'99 Luneau-Papin Le L D'Or

Marc D

Marc Davis
A fabulous bottle, in a great place right now.
It seems fresh but with some mature flavors also.
Precise expressive nose of saline, tonic, nori, and citrus.
In the mouth things round and drift a bit, with honey and stones, and maybe less acidity than in other vintages, but it all works very well together.
Probably room for further development, but I'm not sure it could get much better then tonight. $21, a little more with delivery.
 
originally posted by Marc D:
'99 Luneau-Papin Le L D'OrA fabulous bottle, in a great place right now.
It seems fresh but with some mature flavors also.
Precise expressive nose of saline, tonic, nori, and citrus. $21, a little more with delivery.

Sounds great. And with that 'high' price I'm guessing it was purchased recently/not on release?
 
A recent purchase from Chambers St Wines. David Lillie said it was ready to drink.

I started buying Le L D'Or yearly with the 2002 vintage. The 1989 vintage that was a later release has been sort of a personal reference standard for Muscadet.
 
originally posted by Matteo Mollo:
Ive got an 89 waiting around to drink. Likely in the spring at our now annual oyster fest in my back yard.
I hope you have a great bottle, this wine has always been superb when I have tried it.
 
Thanks, me too. Looking forward to it. Seth was kind enough to add many a great muscadet to the linup as well, incluing some very fun mags of Briords.
 
originally posted by Marc D:
I started buying Le L D'Or yearly with the 2002 vintage.

Lovely idea. I don't see it too often here in Japan, otherwise I'd do the same. It's so great on release though, and I know more than a few folks here talk about it being able to go the distance, but....what does it gain from aging exactly? More contemplative depth and nuance? Still food friendly? (Not challenging...rather just asking out of complete naive innocence...)
 
originally posted by Joel Stewart:but....what does it gain from aging exactly? More contemplative depth and nuance? Still food friendly?

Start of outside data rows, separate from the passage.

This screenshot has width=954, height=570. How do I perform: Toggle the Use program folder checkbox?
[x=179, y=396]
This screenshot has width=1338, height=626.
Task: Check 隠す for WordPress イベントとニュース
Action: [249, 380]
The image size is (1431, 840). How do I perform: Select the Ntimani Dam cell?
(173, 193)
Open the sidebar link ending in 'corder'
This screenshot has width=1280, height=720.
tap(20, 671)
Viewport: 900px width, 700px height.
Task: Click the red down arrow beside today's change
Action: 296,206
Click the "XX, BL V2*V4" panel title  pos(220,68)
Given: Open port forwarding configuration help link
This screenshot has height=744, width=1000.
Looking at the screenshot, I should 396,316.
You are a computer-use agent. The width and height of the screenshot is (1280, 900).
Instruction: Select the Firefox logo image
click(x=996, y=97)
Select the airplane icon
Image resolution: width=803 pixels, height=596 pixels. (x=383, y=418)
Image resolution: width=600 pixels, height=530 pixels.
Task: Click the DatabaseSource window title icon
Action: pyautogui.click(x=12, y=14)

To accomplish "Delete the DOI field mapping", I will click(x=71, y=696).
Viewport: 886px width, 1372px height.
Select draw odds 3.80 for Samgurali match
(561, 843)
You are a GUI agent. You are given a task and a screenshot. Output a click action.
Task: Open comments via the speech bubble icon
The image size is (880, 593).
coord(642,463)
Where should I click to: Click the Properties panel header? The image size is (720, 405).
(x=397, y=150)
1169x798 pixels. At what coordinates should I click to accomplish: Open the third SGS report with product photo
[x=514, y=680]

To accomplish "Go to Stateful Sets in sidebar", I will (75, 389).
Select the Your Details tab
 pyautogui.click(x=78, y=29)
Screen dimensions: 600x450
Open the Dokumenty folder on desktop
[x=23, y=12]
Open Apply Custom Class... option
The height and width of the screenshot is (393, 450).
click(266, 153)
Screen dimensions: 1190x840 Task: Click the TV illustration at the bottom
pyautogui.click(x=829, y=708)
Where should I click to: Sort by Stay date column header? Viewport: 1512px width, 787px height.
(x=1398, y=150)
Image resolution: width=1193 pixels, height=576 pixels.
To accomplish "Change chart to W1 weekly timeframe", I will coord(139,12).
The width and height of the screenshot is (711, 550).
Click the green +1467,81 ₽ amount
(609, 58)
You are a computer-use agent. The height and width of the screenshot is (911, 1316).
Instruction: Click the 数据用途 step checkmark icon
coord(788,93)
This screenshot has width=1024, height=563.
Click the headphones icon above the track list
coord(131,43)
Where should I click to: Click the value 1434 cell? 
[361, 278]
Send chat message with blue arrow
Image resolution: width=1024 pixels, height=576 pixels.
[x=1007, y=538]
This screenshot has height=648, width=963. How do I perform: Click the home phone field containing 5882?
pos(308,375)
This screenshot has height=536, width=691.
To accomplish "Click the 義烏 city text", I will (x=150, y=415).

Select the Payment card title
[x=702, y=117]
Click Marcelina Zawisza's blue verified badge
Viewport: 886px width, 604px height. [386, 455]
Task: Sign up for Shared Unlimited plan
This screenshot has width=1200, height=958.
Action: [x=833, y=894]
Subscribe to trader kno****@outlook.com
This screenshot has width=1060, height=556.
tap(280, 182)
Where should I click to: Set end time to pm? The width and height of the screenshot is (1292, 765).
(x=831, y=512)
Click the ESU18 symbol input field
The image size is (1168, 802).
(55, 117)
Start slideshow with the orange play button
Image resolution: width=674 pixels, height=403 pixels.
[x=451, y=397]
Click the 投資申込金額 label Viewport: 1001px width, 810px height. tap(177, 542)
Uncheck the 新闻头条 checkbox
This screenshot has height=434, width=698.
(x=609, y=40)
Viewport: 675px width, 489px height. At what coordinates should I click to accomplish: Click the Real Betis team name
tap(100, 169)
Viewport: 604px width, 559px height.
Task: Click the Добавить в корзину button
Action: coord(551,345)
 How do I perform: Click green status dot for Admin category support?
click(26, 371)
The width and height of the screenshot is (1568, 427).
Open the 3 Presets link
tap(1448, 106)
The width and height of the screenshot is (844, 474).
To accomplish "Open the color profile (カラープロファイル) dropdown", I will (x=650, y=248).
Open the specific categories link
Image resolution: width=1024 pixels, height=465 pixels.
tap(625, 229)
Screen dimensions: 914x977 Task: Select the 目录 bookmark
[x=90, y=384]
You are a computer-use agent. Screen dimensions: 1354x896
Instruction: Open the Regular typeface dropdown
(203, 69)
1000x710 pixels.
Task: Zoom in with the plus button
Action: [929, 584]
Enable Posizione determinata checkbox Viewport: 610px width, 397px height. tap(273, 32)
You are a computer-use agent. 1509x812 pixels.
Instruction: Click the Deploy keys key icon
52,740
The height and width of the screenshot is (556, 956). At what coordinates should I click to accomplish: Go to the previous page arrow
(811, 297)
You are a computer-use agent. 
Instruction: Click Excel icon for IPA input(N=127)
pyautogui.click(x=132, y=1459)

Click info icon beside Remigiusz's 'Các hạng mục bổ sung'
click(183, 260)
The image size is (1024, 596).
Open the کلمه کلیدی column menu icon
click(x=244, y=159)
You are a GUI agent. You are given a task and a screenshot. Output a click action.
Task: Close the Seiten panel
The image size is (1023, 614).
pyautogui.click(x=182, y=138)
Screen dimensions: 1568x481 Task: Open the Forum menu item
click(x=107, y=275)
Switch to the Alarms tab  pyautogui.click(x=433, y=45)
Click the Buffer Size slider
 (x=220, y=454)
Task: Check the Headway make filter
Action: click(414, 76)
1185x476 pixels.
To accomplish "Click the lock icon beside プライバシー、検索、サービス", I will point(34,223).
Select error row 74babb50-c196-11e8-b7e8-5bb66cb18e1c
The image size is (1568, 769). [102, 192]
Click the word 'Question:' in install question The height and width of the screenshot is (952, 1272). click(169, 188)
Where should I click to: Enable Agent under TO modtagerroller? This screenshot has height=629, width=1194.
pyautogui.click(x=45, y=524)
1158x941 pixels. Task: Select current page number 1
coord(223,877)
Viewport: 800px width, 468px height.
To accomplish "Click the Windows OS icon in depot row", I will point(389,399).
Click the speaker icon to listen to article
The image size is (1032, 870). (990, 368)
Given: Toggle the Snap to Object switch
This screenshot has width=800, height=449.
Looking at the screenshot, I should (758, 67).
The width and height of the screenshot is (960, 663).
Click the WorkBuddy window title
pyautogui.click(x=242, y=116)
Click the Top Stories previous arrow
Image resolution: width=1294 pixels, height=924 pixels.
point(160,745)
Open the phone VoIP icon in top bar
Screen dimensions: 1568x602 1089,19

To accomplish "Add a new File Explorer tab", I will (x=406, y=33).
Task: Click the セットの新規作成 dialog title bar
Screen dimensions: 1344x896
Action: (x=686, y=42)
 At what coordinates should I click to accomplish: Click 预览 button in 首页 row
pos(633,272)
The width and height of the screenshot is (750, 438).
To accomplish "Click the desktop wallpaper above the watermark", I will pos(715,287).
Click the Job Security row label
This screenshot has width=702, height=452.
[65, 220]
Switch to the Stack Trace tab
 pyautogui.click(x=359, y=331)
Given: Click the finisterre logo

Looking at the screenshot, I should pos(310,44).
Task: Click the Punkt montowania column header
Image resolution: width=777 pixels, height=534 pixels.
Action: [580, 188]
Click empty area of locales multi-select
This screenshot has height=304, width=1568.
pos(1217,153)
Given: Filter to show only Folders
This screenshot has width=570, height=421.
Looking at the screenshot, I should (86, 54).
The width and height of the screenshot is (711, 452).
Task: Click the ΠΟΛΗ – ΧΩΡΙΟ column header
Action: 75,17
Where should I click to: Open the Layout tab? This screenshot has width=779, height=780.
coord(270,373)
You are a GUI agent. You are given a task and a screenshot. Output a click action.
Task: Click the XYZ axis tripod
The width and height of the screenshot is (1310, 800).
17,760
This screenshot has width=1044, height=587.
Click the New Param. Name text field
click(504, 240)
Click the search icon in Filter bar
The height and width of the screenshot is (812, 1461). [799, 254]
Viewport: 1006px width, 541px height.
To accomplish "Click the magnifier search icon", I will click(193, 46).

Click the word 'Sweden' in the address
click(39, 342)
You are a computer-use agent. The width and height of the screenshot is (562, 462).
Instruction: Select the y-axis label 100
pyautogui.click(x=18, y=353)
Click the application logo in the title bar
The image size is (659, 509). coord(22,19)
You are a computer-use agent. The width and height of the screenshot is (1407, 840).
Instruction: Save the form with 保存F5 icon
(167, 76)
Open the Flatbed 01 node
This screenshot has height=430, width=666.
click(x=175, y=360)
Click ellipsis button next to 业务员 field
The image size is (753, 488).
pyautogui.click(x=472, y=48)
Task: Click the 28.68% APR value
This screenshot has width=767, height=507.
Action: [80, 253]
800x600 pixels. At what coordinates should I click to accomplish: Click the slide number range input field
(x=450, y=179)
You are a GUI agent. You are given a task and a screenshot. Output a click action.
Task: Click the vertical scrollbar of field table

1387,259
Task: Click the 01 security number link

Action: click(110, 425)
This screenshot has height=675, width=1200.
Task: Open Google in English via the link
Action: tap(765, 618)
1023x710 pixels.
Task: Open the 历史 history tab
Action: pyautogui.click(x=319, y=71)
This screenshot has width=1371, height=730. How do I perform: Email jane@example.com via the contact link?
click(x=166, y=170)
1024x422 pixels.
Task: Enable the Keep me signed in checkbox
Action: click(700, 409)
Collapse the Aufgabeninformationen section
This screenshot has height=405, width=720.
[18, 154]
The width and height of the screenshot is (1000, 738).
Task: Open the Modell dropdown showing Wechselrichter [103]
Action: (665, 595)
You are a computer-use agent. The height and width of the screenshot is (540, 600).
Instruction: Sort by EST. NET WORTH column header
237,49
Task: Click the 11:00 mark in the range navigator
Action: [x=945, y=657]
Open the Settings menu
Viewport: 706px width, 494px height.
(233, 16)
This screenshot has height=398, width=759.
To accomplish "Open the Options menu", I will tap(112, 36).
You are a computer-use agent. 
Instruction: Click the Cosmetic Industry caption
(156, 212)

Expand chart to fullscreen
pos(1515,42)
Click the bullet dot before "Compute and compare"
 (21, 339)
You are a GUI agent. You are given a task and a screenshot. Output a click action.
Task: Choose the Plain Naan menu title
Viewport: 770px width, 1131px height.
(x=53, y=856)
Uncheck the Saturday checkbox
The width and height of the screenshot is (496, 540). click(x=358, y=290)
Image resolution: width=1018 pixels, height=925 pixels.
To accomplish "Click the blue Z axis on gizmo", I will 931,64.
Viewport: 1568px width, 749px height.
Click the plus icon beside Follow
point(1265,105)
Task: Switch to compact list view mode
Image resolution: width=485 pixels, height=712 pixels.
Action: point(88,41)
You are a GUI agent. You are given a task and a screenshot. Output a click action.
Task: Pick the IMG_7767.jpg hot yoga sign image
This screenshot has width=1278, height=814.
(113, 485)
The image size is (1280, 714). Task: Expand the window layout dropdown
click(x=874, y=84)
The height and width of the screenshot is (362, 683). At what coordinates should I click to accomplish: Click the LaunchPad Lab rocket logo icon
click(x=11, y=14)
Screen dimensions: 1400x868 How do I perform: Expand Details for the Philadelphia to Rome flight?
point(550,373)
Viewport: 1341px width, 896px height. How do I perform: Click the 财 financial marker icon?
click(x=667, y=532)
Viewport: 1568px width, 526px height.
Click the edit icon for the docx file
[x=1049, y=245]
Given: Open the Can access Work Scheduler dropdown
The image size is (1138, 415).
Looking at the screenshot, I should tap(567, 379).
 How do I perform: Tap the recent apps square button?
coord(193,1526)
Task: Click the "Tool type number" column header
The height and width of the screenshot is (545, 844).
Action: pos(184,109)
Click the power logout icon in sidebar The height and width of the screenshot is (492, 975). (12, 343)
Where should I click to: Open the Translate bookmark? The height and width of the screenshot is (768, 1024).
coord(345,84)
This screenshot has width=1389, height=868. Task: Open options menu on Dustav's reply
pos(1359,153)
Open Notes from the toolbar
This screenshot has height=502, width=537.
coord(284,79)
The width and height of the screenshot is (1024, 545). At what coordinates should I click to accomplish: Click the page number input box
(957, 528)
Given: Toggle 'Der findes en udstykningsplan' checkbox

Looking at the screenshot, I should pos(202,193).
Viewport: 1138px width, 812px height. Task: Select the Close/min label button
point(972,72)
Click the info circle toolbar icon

Sure. And often gaining more golden richness. Some have compared the aging trajectory to Chablis. Obviously you need your grains of salt and all that, but it might help as a frame of reference.
 
originally posted by BJ:
Sounds great Marc. I love L D'Or. I wish I'd bought 3 or 4 cases of the 04...

You and me both. Many prominent WIWPies disagree with me but I even prefer it to the fabulous 2002.
 
originally posted by Jay Miller:
originally posted by BJ:
Sounds great Marc. I love L D'Or. I wish I'd bought 3 or 4 cases of the 04...

You and me both. Many prominent WIWPies disagree with me but I even prefer it to the fabulous 2002.

I am not unhappy to read this, Jay, as I first got onto the L-P bandwagon with the '04 vintage (not coincidentally, also the birth year of our son) so have lots of the '04 L d'Or (and Briords) to investigate with.

Mark Lipton
 
originally posted by Jay Miller:
originally posted by BJ:
Sounds great Marc. I love L D'Or. I wish I'd bought 3 or 4 cases of the 04...

You and me both. Many prominent WIWPies disagree with me but I even prefer it to the fabulous 2002.

As a prominent WIWPy, I agree.

But I write that realizing I've never even had the 02. But that sort of thing has never held me back...
 
I like the younger wines with oysters on the half shell, personally. The aged wines are more compatible with something like the rabbit in beurre blanc or whatever it was yesterday at Marc's.
 
originally posted by SFJoe:
I like the younger wines with oysters on the half shell, personally. The aged wines are more compatible with something like the rabbit in beurre blanc or whatever it was yesterday at Marc's.
At Marc D's the '99 went well with spot prawns, cod, and mussels, cooked in a fish stock with fingerling potatoes and thyme and a few tomatoes. But we had a few Kumamoto oysters first and it was pretty good with the oysters too.

I wish I was at the other Marc's place for the rabbit. Next year in Nantes, sounds like a good Passover prayer.

Joel, I haven't tried any Muscadet older than the 1989, but to me it seems they change very slowly, kind of persist more. The sharp acid smooths into a rounder mouth and maybe richer, depending on the year. They don't seem to get the animal chicken broth funk of older Chablis.